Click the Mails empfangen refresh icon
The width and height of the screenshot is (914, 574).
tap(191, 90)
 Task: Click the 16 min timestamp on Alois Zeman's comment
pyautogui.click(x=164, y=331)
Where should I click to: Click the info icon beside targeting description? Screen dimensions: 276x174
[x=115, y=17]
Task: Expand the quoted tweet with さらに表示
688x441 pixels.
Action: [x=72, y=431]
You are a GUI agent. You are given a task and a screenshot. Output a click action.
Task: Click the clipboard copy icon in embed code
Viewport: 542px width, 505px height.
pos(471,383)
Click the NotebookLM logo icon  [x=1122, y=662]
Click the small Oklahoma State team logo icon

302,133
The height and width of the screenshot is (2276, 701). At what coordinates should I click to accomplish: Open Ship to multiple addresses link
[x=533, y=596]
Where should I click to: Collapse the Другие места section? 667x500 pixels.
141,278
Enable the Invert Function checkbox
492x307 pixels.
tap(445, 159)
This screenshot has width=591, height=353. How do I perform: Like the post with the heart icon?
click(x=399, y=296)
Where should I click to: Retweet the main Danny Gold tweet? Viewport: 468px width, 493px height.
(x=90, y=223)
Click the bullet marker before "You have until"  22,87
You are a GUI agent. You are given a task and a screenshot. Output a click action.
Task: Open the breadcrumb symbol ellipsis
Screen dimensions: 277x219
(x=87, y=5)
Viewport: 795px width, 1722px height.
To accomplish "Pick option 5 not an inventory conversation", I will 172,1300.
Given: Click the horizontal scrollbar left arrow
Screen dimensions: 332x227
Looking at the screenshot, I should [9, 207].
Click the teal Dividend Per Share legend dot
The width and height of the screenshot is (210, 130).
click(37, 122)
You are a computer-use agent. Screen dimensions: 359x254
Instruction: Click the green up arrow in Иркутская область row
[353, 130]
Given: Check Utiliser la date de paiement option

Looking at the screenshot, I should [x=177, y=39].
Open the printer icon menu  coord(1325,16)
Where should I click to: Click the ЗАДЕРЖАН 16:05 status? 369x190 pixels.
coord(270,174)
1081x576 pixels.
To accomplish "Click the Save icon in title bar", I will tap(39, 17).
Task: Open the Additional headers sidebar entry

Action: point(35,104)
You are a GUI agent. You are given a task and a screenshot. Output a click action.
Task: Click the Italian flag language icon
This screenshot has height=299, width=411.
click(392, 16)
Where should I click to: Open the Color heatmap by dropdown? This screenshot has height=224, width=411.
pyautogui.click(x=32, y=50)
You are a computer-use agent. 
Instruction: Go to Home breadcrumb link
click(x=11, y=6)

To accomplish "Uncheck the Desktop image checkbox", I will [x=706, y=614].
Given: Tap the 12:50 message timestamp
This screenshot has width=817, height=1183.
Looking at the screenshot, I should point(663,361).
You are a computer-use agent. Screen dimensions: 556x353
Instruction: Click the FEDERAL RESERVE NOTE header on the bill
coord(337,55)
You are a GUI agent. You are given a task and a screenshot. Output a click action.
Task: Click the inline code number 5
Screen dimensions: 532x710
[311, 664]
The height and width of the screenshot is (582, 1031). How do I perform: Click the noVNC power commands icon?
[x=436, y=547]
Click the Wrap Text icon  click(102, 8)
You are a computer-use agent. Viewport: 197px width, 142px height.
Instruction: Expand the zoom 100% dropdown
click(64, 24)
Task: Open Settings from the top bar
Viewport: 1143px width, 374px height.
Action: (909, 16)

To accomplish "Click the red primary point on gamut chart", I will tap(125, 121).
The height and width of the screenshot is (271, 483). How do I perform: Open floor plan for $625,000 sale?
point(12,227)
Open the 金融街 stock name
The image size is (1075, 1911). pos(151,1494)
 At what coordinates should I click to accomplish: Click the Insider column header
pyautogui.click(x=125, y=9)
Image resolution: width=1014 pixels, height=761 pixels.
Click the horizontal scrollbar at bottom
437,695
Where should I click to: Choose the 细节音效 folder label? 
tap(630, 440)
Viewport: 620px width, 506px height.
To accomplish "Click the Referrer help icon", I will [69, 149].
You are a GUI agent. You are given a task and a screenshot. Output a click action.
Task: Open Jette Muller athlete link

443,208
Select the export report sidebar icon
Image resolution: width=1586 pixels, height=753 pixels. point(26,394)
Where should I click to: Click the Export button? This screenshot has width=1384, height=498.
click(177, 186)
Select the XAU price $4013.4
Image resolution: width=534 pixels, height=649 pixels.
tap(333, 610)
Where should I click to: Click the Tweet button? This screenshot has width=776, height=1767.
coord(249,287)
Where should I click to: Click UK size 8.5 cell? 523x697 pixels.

What the exercise asks:
Output should match, line for line, the stretch of the material above from the line holding "Viewport: 542px width, 505px height." through the line holding "Task: Open the breadcrumb symbol ellipsis".

Exercise output:
Viewport: 542px width, 505px height.
pos(471,383)
Click the NotebookLM logo icon  [x=1122, y=662]
Click the small Oklahoma State team logo icon

302,133
The height and width of the screenshot is (2276, 701). At what coordinates should I click to accomplish: Open Ship to multiple addresses link
[x=533, y=596]
Where should I click to: Collapse the Другие места section? 667x500 pixels.
141,278
Enable the Invert Function checkbox
492x307 pixels.
tap(445, 159)
This screenshot has width=591, height=353. How do I perform: Like the post with the heart icon?
click(x=399, y=296)
Where should I click to: Retweet the main Danny Gold tweet? Viewport: 468px width, 493px height.
(x=90, y=223)
Click the bullet marker before "You have until"  22,87
You are a GUI agent. You are given a task and a screenshot. Output a click action.
Task: Open the breadcrumb symbol ellipsis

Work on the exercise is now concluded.